In 2018, Cava acquired Zoës Kitchen, taking the chain from 66 units to over 300 with plans to convert all units to Cavas. Then the pandemic struck, and plans were halted — for a bit.
In 2021, a year of tremendous growth for Cava — with 63 percent unit growth, $168.2 million in same-store sales and 37 percent same-store sales growth — the brand received a round of Series F funding in the amount of $190 million to help convert even more Zoës units to Cava.
“The seeds for our success in 2021 were really planted long before the pandemic,” Schulman said.
Eighty percent of the chain’s restaurants were in the suburbs before the pandemic, a huge advantage when urban business centers shut down in 2020. Where many fast casuals scrambled to pivot to the ’burbs, Cava was already prepared.
The tech-savvy brand that has a team of data scientists on its pay roll found ways to adjust to other consumer changes. That included digital drive-thru pick-up lanes — in development long before the pandemic — and a full make line for digital orders at each Cava location for maximum efficiency.
“As people seek more health and wellness options, they seek greater convenience, but they want to do it without really having to give up anything,” Schulman said.
That’s in both the food they eat and the experience they seek out, two elements that Cava is aiming to hit for consumers.
“One of the things we like to say about Cava is that after you eat it, you don't need a snack or a nap,” Schulman said. “The reason our sales continue to grow is as people try our food, they realize that afterwards, they feel good about what they ate, they feel energized, they feel satisfied.”
The menu includes the reintroduced LTO lemon chicken, a favorite among Schulman’s own children, and a new pita bread in partnership with Damascus Bakery. But Schulman knows the food is solid; Cava’s cofounders are the children of Greek immigrants and know the cuisine like the back of their hand.
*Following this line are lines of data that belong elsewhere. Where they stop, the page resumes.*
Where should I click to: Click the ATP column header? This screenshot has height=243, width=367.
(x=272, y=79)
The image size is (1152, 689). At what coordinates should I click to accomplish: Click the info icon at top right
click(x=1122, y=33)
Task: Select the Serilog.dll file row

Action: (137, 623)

“You're really tasting the unique bold-flavored Mediterranean culinary that they grew up with, that their families over in Greece and in the Mediterranean cooked,” he said. “And so we take that idea that you can have these amazing, bold, unique, satisfying flavors, but you can feel good about it. And we make it accessible.”
Accessible or not, the demographics are changing in this country, and that’s something Schulman is both aware of and looking forward to as a Mediterranean concept.
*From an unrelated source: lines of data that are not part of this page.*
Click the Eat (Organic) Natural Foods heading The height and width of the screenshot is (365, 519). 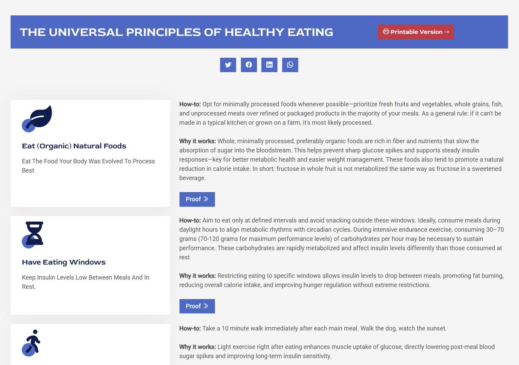coord(74,146)
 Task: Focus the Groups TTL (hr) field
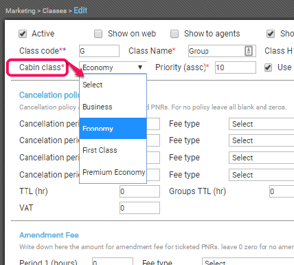point(282,191)
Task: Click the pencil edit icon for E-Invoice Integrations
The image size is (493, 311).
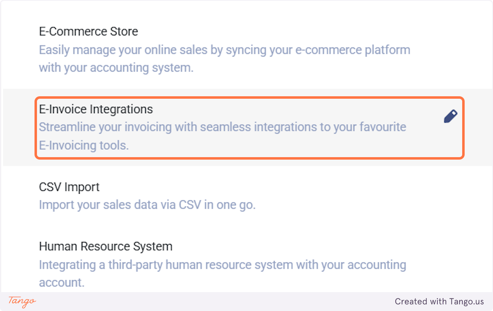Action: 450,117
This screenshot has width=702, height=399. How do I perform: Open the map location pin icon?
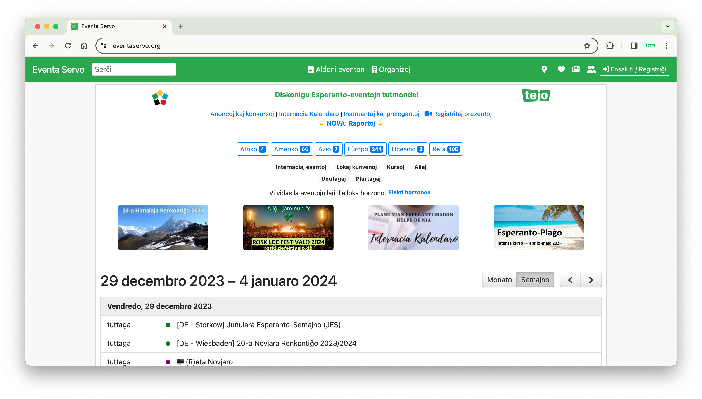(x=544, y=69)
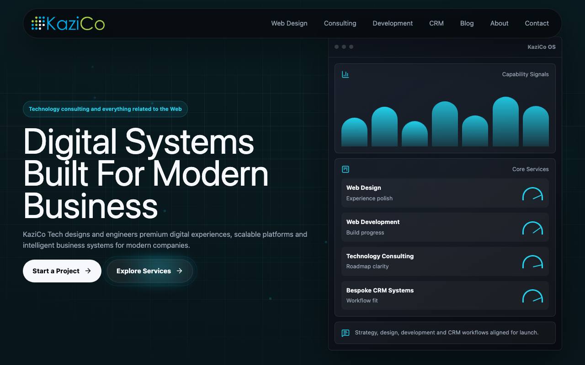Click the Bespoke CRM Systems gauge icon
This screenshot has height=365, width=585.
(532, 296)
“Forty-seven percent of Gen Z come from an ethnic minority group. That's up from 41 percent of millennials. Gen Alpha will cross the 50 percent paradigm, and clearly we see it in the data as our country gets more diverse, people's palates are broadening,” he said.
One way that the company has been able to access more consumers is through a new partnership at local food stores. Cava has been selling its dips at Whole Foods for years, but recently expanded its offering across the East Coast to include its dressings as well.
“If you choose to have a meal in your own kitchen,” Schulman said, “we can help be a copilot there.”